Mark is impressed with Lucy when she gives a talk about addiction at a youth centre, and they have dinner together. Mark and Lucy have sex, and he is tempted to forgo joining the priesthood to be with her. However, Lucy tells him that she needs to leave Erinsborough and she takes a job in New York. Lucy's departure sends Mark into a depression. After coming away from three minor accidents and a collision with a car unscathed, Mark feels that he is immortal. He alienates himself when his friends and neighbours become fed up of his lectures.

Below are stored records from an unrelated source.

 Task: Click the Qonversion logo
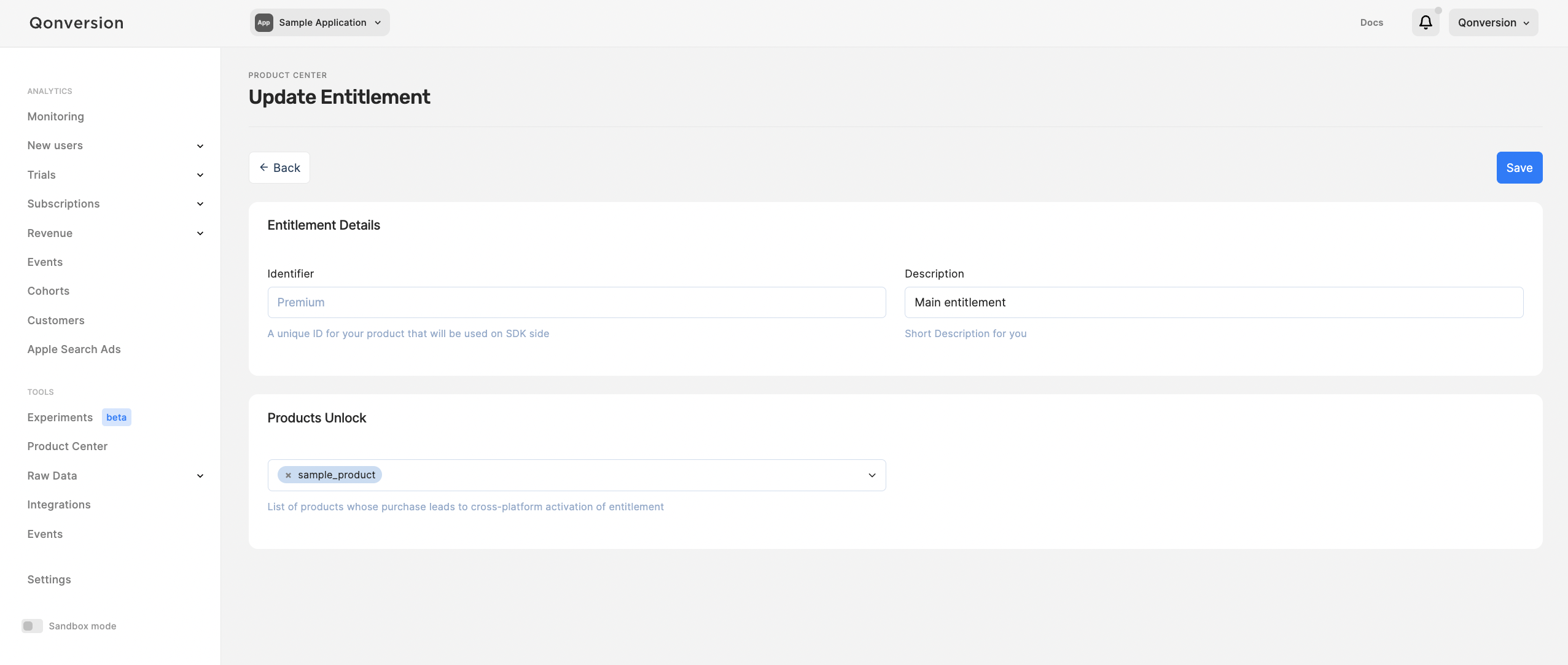tap(76, 23)
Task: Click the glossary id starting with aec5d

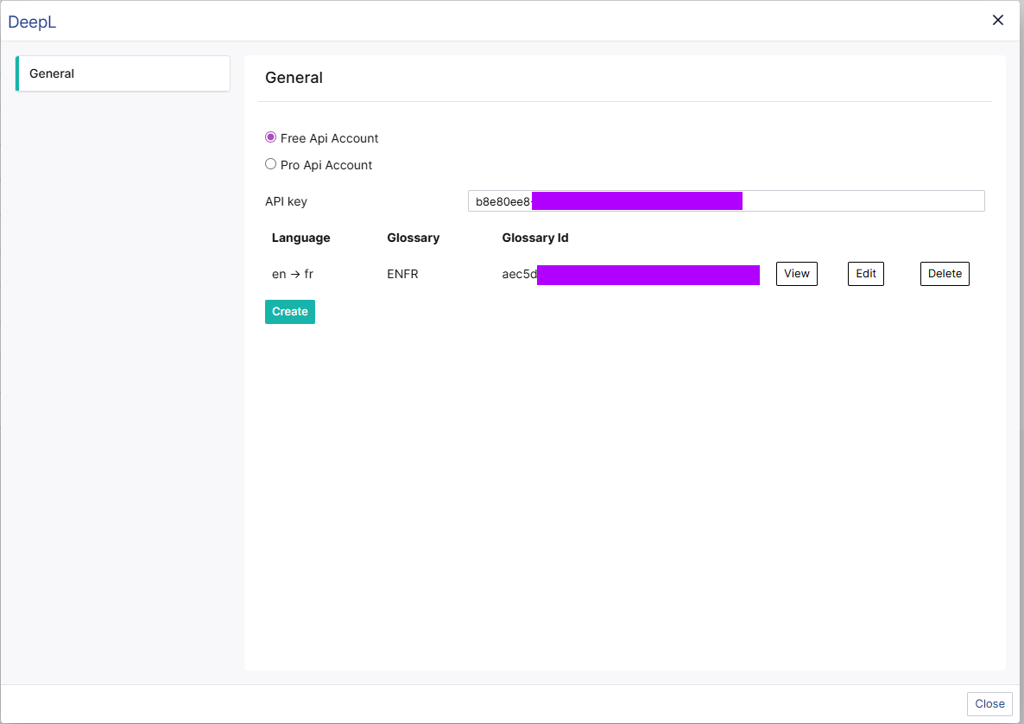Action: pos(630,274)
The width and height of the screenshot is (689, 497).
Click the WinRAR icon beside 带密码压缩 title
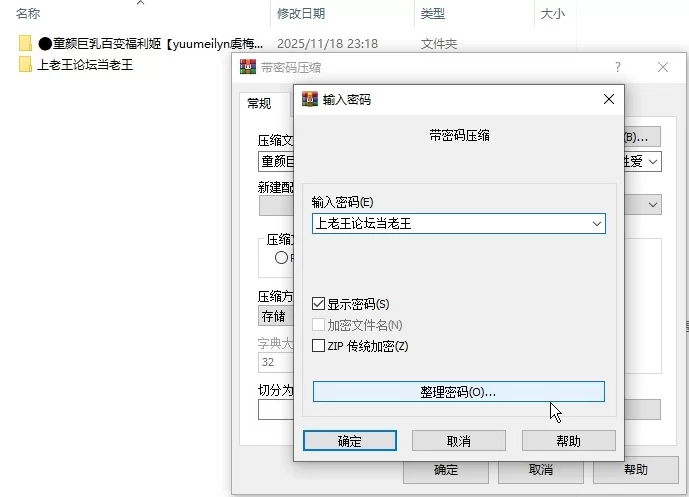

When Mark slips and falls while cleaning Lou Carpenter's (Tom Oliver) gutters, he is left comatose for several weeks. He eventually regains consciousness, much to the relief of his sister, Serendipity Gottlieb who has been by his bedside. Mark suffers memory loss, but soon has flashbacks to his pious behaviour and realises he had become unlikeable.

Shortly after being released from hospital, Mark briefly dates Annalise's half-sister Joanna Hartman (Emma Harrison), but he feels things are too weird as he was engaged to Annalise the previous year. After realising that being a chef is what he wants to do with his life, Mark sells The Holy Roll. He is then offered a job on the popular television show Healthy, Wealthy and Wise. Mark proves to be a natural in front of the camera and a rival show offers him a hosting job, which is based in Sydney. After encouragement from his house mate Cody Willis (Peta Brady), Mark accepts the job and he has one final breakfast at Number 30, before leaving for Sydney.

Mark returns to Erinsborough twenty-five years later to meet with Jack Callahan (Andrew Morley), who is conflicted about whether to return to the priesthood. Mark meets Lucy Robinson, who is also in town for the Lassiters wedding expo, and they reconnect over their shared history. Mark extends his stay and they eventually rekindle their relationship, despite Lucy's concerns about Mark's commitment to his faith. When Mark learns that Lucy has to return to the United States for work, he decides to propose to her and move to New York, so they can be together. Mark and Lucy have a ceremonial wedding on the first day of the expo, before leaving for New York, so Mark can meet Lucy's daughter, followed by a visit to Las Vegas for Lucy's job, and eventually Paris for their honeymoon.

==Reception==
For his portrayal of Mark, Samazan earned a nomination for Most Popular Actor at the 1st National Television Awards. A writer for the BBC's Neighbours website said Mark's most notable moment was "Calling off his wedding to become a priest." Matthew Clifton, writing for entertainment website Heckler Spray included Mark in his list of "The Best Ever Mid-90s Neighbours Characters." Of Mark, Clifton said "Joined the soap pretending to be a French chef to get a job at the coffee shop, Marcel Amadeu 'a votre service'. Mark had a religious conversion after nearly been killed by a kitchen knife accident, and in the end jilted strumpet Annalise to become a priest. He also changed the name of the café to The Holy Roll".

During a feature on Neighbours actors turned pop stars Iain Hepburn of the Daily Record did not remember Samazan's character, saying "Bruce played Mark Gottlieb – no, we didn't immediately remember him either." Tony Squires from The Sydney Morning Herald disliked Mark's hair during his time on the show, asking him to "get rid of the Caesar haircut" and branding it "unfortunate". A Daily Mirror reporter called the character "hunky". While an Inside Soap writer quipped that Mark was "Ramsay Street's unlikely heart-throb".

A columnist for All About Soap placed Annalise and Mark's wedding at number eight on their twenty greatest soap weddings list. They said "Annalise looked more likely to make a priest renounce his vows than drive a man into the arms of the church, but that's exactly what happened when Mark ditched Neighbours hottest babe at the altar to devote his life to God. Strange but true..." Inside Soap ran a feature compiling "The 100 greatest soap stories ever told". They featured Mark's story about finding God as their 55th choice.